WHAT TO PRODUCE — Character for character, reproduce every entry below.

DATASET EXTRACT —
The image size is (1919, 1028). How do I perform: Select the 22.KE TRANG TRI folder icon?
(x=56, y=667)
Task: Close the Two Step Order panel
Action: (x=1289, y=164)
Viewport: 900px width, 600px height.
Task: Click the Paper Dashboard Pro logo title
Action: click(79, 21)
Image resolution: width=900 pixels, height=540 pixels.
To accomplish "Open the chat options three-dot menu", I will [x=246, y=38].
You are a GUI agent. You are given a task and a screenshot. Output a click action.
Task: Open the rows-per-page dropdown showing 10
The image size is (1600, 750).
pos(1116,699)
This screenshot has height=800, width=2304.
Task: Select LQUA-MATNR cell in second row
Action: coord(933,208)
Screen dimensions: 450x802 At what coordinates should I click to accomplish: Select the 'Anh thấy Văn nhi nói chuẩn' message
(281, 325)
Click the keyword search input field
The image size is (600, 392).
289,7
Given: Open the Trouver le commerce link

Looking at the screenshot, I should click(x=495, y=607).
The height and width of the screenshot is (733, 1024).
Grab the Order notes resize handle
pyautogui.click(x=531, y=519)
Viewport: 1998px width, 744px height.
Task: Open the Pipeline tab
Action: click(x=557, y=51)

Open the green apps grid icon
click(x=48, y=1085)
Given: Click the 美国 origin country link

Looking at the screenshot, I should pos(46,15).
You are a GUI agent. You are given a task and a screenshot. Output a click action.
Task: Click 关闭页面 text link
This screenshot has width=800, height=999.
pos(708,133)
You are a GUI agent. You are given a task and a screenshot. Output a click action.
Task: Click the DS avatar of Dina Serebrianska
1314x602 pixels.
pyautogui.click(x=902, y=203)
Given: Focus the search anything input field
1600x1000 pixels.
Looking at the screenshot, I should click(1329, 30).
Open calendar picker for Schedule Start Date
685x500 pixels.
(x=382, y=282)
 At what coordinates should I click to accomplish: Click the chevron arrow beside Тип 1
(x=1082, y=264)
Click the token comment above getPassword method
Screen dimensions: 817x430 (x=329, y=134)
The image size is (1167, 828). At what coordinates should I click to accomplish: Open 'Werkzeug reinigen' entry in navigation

WRITTEN ANSWER —
The image size is (1919, 1028). How do I perform: Select the 22.KE TRANG TRI folder icon?
(x=56, y=667)
Task: Close the Two Step Order panel
Action: (x=1289, y=164)
Viewport: 900px width, 600px height.
Task: Click the Paper Dashboard Pro logo title
Action: click(79, 21)
Image resolution: width=900 pixels, height=540 pixels.
To accomplish "Open the chat options three-dot menu", I will [x=246, y=38].
You are a GUI agent. You are given a task and a screenshot. Output a click action.
Task: Open the rows-per-page dropdown showing 10
The image size is (1600, 750).
pos(1116,699)
This screenshot has height=800, width=2304.
Task: Select LQUA-MATNR cell in second row
Action: coord(933,208)
Screen dimensions: 450x802 At what coordinates should I click to accomplish: Select the 'Anh thấy Văn nhi nói chuẩn' message
(281, 325)
Click the keyword search input field
The image size is (600, 392).
289,7
Given: Open the Trouver le commerce link

Looking at the screenshot, I should click(x=495, y=607).
The height and width of the screenshot is (733, 1024).
Grab the Order notes resize handle
pyautogui.click(x=531, y=519)
Viewport: 1998px width, 744px height.
Task: Open the Pipeline tab
Action: click(x=557, y=51)

Open the green apps grid icon
click(x=48, y=1085)
Given: Click the 美国 origin country link

Looking at the screenshot, I should pos(46,15).
You are a GUI agent. You are given a task and a screenshot. Output a click action.
Task: Click 关闭页面 text link
This screenshot has width=800, height=999.
pos(708,133)
You are a GUI agent. You are given a task and a screenshot. Output a click action.
Task: Click the DS avatar of Dina Serebrianska
1314x602 pixels.
pyautogui.click(x=902, y=203)
Given: Focus the search anything input field
1600x1000 pixels.
Looking at the screenshot, I should click(1329, 30).
Open calendar picker for Schedule Start Date
685x500 pixels.
(x=382, y=282)
 At what coordinates should I click to accomplish: Click the chevron arrow beside Тип 1
(x=1082, y=264)
Click the token comment above getPassword method
Screen dimensions: 817x430 (x=329, y=134)
The image size is (1167, 828). At what coordinates should I click to accomplish: Open 'Werkzeug reinigen' entry in navigation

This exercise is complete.